Emergent Control of MPSoC Operation by a Hierarchical Supervisor / Reinforcement Learning Approach
Florian Maurer1, Bryan Donyanavard2, Amir M. Rahmani2, Nikil Dutt2 and Andreas Herkersdorf1
1Technical University Munich, Germany
2University of California, Irvine, USA
ABSTRACT
MPSoCs increasingly depend on adaptive resource management strategies at runtime for efficient utilization of resources when executing complex application workloads. In particular, conflicting demands for adequate computation performance and power-/energy-efficiency constraints make desired application goals hard to achieve. We present a hierarchical, crosslayer hardware/software resource manager capable of adapting to changing workloads and system dynamics with zero initial knowledge.
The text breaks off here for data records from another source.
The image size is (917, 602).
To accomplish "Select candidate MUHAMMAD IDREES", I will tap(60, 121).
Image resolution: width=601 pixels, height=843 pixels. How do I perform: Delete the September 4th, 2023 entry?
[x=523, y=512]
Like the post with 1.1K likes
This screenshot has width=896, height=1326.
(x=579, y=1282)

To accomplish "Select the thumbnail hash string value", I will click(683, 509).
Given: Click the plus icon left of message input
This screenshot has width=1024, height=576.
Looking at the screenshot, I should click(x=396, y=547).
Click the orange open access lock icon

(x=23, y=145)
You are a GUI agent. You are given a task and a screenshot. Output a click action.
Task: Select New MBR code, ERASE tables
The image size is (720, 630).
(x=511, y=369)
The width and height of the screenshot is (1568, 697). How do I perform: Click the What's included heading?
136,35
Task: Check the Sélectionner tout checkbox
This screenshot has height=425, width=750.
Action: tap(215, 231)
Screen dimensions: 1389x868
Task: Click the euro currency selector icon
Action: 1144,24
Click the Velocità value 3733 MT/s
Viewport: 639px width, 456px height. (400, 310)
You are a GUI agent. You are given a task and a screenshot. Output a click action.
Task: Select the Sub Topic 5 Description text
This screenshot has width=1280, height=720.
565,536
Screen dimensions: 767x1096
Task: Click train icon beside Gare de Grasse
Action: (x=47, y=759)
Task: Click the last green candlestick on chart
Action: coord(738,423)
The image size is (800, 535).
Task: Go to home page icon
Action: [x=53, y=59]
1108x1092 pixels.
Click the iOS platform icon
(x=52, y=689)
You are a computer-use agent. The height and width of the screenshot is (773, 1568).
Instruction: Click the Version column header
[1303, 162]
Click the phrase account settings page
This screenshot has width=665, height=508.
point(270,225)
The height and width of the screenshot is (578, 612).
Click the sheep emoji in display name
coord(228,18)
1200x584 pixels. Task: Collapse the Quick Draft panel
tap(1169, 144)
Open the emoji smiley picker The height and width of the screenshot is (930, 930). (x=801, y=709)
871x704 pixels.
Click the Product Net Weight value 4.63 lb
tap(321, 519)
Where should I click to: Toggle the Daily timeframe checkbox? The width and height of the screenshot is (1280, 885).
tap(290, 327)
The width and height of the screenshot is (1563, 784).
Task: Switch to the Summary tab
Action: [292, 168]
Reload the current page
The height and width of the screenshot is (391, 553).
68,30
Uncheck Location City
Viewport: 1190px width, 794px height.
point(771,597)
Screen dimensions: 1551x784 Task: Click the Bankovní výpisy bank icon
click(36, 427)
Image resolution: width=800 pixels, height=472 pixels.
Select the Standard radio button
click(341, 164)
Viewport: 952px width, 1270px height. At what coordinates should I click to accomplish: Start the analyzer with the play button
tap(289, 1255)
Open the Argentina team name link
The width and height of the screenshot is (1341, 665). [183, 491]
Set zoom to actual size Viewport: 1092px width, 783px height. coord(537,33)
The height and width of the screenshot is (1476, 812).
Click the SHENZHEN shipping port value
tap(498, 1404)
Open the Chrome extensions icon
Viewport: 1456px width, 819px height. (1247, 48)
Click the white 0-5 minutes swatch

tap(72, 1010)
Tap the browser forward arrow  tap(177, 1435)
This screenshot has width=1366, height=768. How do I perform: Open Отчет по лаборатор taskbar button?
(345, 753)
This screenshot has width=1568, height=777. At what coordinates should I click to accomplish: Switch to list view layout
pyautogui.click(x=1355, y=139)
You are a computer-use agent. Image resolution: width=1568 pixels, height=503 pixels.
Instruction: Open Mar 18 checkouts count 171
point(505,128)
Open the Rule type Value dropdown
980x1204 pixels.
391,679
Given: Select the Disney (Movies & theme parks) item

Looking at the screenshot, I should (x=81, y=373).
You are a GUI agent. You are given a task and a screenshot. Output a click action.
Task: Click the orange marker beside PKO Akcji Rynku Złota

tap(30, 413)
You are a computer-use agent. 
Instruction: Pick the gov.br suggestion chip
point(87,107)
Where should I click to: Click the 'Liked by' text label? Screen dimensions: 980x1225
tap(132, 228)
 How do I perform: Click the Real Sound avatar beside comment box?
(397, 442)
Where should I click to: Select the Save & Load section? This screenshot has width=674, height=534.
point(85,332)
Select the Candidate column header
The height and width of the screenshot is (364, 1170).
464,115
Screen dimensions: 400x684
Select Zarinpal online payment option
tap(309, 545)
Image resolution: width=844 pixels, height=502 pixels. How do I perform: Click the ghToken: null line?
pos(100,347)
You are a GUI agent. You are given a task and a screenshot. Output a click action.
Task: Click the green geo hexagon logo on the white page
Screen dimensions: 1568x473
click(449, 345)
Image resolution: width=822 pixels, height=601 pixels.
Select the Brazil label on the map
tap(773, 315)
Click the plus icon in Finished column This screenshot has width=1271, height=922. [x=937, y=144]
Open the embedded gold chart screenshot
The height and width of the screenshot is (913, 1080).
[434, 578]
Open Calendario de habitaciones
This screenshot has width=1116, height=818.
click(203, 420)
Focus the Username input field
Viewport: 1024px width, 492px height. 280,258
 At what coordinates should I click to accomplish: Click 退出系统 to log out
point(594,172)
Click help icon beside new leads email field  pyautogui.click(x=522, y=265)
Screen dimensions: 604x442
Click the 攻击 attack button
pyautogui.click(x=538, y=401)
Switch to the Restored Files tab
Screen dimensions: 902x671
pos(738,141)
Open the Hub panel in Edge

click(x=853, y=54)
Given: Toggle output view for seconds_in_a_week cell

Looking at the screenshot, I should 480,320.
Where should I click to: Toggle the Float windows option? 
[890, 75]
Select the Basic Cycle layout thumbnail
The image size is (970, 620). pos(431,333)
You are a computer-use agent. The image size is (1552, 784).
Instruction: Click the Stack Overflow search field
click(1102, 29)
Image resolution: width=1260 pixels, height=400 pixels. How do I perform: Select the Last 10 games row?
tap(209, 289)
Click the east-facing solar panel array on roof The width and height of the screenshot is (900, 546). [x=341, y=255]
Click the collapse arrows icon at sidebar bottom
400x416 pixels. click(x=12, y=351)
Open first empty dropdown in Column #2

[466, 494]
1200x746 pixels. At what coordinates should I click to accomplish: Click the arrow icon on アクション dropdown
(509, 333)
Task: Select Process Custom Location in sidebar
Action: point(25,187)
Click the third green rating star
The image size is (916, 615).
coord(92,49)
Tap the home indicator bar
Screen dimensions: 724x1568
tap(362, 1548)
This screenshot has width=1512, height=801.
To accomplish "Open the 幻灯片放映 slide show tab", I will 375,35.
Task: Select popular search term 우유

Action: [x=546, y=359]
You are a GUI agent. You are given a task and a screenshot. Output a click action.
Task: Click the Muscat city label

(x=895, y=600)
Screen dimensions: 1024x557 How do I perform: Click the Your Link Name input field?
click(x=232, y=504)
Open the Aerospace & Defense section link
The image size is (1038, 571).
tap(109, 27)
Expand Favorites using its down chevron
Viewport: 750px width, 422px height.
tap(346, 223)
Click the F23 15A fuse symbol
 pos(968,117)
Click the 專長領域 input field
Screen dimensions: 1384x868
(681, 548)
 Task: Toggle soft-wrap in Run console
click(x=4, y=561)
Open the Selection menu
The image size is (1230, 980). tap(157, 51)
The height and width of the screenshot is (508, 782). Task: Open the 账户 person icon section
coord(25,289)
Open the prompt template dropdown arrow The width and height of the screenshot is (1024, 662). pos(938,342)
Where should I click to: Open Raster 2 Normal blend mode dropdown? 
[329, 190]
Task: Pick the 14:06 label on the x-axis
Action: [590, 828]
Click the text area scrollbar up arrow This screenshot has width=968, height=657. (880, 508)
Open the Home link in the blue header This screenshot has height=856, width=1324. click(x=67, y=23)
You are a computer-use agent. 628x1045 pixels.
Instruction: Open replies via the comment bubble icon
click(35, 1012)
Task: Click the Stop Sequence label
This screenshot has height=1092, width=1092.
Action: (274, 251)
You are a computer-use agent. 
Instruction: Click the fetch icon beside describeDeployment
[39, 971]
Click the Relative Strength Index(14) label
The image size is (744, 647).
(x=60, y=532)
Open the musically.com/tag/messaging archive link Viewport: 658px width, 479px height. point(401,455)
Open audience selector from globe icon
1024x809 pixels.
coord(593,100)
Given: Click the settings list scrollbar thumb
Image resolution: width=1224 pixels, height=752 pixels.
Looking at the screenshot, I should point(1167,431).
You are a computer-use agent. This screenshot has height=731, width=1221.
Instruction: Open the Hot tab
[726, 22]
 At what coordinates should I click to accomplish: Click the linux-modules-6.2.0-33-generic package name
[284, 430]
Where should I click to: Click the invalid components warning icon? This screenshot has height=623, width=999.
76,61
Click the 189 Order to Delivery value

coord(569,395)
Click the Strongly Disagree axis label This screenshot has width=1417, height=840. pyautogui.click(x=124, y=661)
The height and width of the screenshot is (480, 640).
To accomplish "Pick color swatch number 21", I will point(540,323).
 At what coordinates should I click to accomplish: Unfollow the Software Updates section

The manager uses rule-based reinforcement learning classifier tables (LCTs) with an archive-based backup policy as leaf controllers. The LCTs directly manipulate and enforce MPSoC building block operation parameters in order to explore and optimize potentially conflicting system requirements (e.g., meeting a performance target while staying within the power constraint). A supervisor translates system requirements and application goals into per-LCT objective functions (e.g., core instructions-per-second (IPS). Thus, the supervisor manages the possibly emergent behavior of the low-level LCT controllers in response to 1) switching between operation strategies (e.g., maximize performance vs. minimize power; and 2) changing application requirements. This hierarchical manager leverages the dual benefits of a software supervisor (enabling flexibility), together with hardware learners (allowing quick and efficient optimization). Experiments on an FPGA prototype confirmed the ability of our approach to identify optimized MPSoC operation parameters at runtime while strictly obeying given power constraints.
Keywords: Backup-based reinforcement machine learning, MPSoC runtime management, hierarchical reflective control.